The David vs. Goliath matchup between Snohomish County PUD and Enron Corp. started in 2003. Here’s a timeline of how it all began:
* January 1999: The first evidence appears of Enron using an energy marketing schemes dubbed “Silver Peak.”
* January 2000: Enron begins using its schemes on Western energy markets on a large scale. The energy crisis is officially launched.
* January 2001: The PUD negotiates with Enron to buy 25 megawatts of electricity at record prices.
* January 2001: The PUD raises its rates 33 percent.

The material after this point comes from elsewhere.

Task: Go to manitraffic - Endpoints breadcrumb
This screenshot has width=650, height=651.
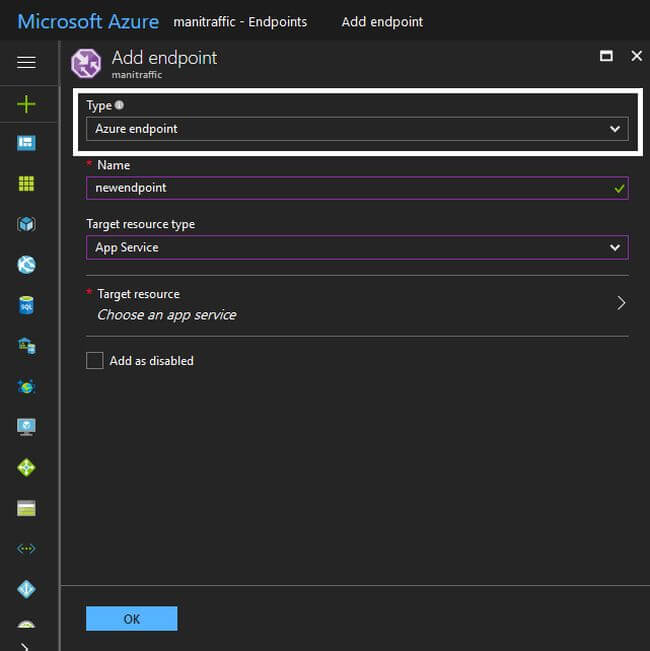Action: coord(240,21)
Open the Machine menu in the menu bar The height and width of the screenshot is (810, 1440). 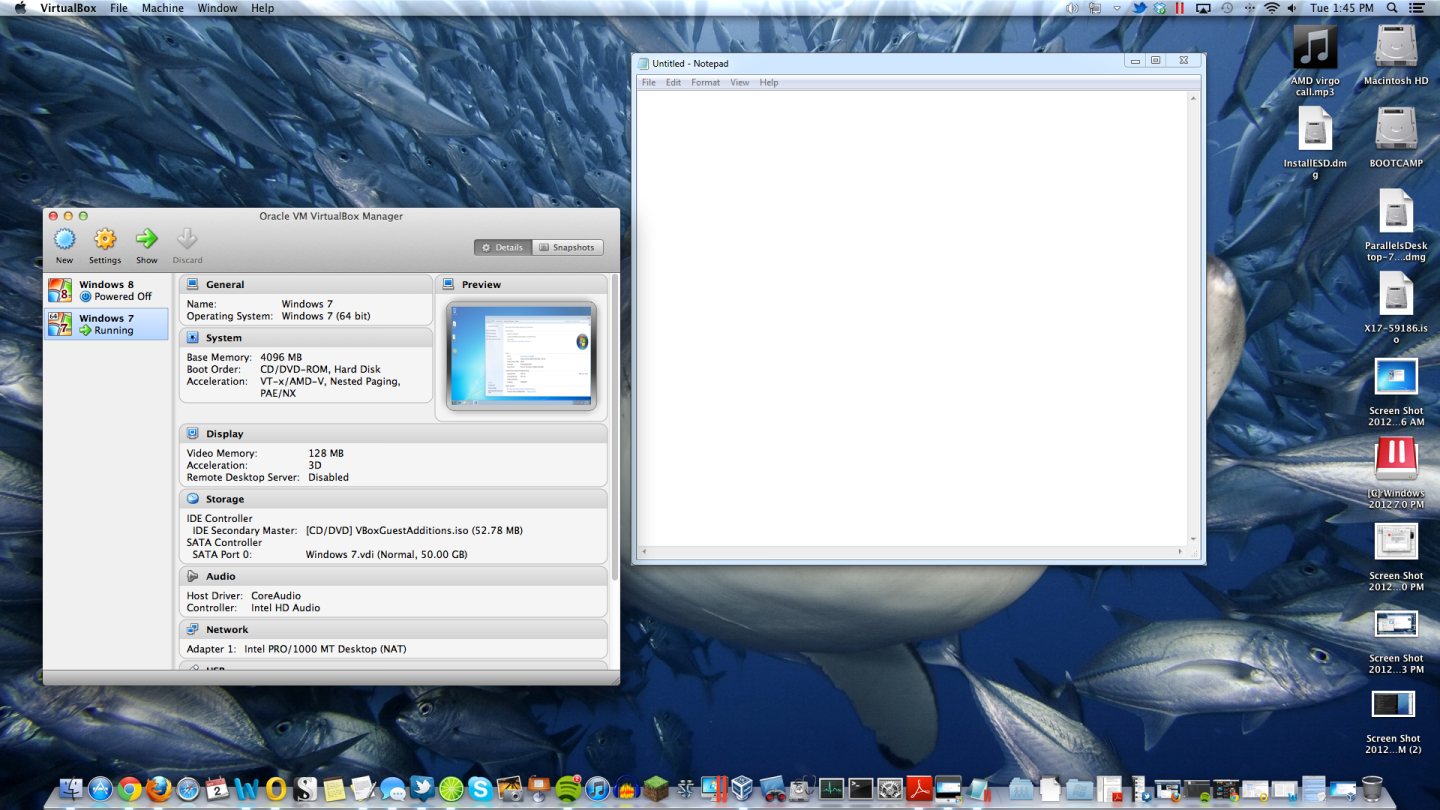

The rate hike is linked to the Enron contract.
* April 2001: The Federal Energy Regulatory Commission puts price caps in place in California.
* June 2001: FERC extends the price caps to the entire West, finally sending electricity prices back toward normal.
* October 2001: The PUD raises its rates 18 percent, also linked to the Enron contract.
* November 2001: Enron demands in a letter that the PUD send it $100 million if it wants to “lock in its contract.”
* Nov. 28, 2001: The PUD ends its contract with Enron.
* Dec. 2, 2001: Enron files for bankruptcy.
* February 2002: The U.S. Department of Justice seizes 190 digital tapes detailing some 24,000 hours of Enron trader conversations. FERC doesn’t provide the tapes to the PUD, saying it can’t get them from the Justice Department.
* April 2002: The PUD lowers its rates 5.1 percent. Rates remain 50 percent higher than in 2000, and haven’t come down since 2002.
* January 2003: Enron sues the PUD, charging that the utility illegally canceled the contract and claiming that the PUD owes it $117 million plus interest.
* March 2003: FERC issues a report that says Enron illegally manipulated the electricity market and that all profits from June 26, 2003, on are to be refunded. The ruling doesn’t cancel the contract the PUD signed with Enron in 2001.
* January 2004: The PUD receives 10 percent of the tapes, amounting to 2,966 hours of Enron conversations, the ones most likely to show that traders engaged in illegal activity.
* March 2004: The PUD sets up a listening room and hires temporary employees to review the tapes. The PUD spends more than $2 million preparing its case against Enron, much of it for transcribing the tapes.
* May 2004: The PUD releases its first wave of telephone transcripts, bringing the utility national attention, including a story in the Los Angeles Times.
* May 2004: CBS News broadcasts excerpts from the tapes. It takes only minutes for bedlam to ensue. Interest in the tapes is so overwhelming that the PUD has to create an emergency Web site so people can download the conversations. The Web site takes so many hits that the Internet provider for all of Santa Cruz, Calif., crashes.
* August 2005: FERC’s Enron trial is scheduled to start.
* January 2006: Administrative Law Judge Carmen Cintron is expected to decide whether the PUD has to pay Enron more than $122 million.